I am looking for an example of a finite group $G$ and a subgroup $H$ of $G$ with the following property:
The number of conjugacy classes of subgroups of $G$ which are isomorphic to $N_G(H)$ is strictly larger than the number of conjugacy classes of subgroups of $G$ which are isomorphic to $H$.
I've figured out how to check for this property with GAP, so I'll paste my code below in case anyone finds it useful. (The bit that was giving me trouble was the sixth line of the code.)
# given a finite group G, compute the number of conjugacy classes
# of subgroups of G which are isomorphic to a given subgroup H.

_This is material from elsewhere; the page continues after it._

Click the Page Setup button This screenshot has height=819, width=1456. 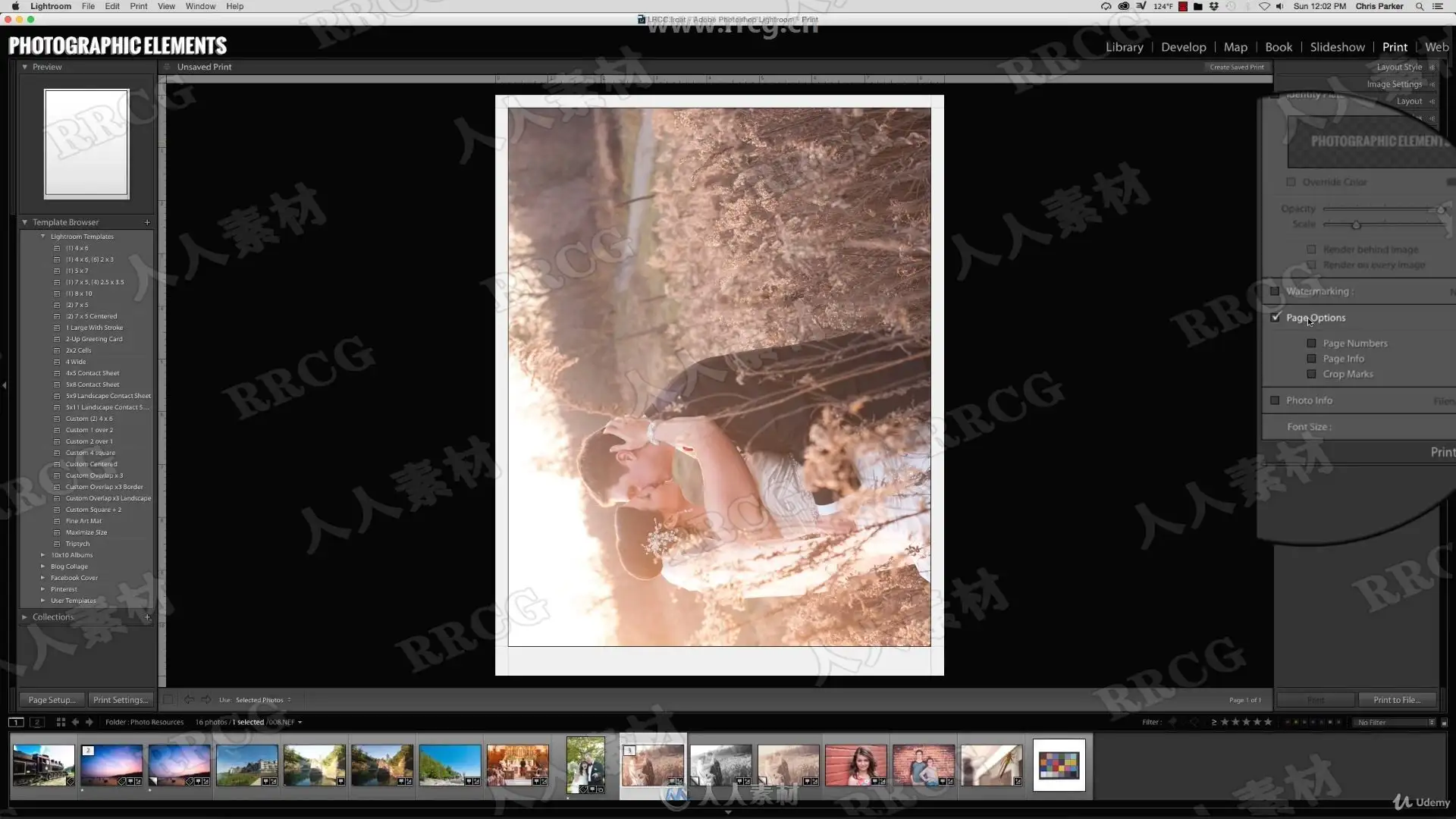click(52, 700)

nccs_isom := function(G,H)
local ccs, K, count;
ccs:=List(ConjugacyClassesSubgroups(G),Representative);
count := 0;
for K in ccs do
if IdSmallGroup(K) = IdSmallGroup(H) then
count := count+1;
fi;
od;
return count;
end;
grps:=AllSmallGroups([1..100],IsAbelian,false);;
# the actual search
for g in grps do
ccs:=List(ConjugacyClassesSubgroups(g),Representative);
for h in ccs do
norm:=Normalizer(g,h);
if nccs_isom(g,norm) > nccs_isom(g,h) then
Print(IdSmallGroup(g)," ",IdSmallGroup(h),"\n");
fi;
od;
od;
By brute force computer search, I found a counterexample $G=\mathtt{SmallGroup}(64,33)$.
For $H$ take a cyclic subgroup of order $4$ with normalizer of order $8$. There is only one class of such subgroups, and $N_G(H) \cong C_4 \times C_2$.
There are four conjugacy classes of $G$ isomorphic to $H$ and five classes isomorphic to $N_G(H)$.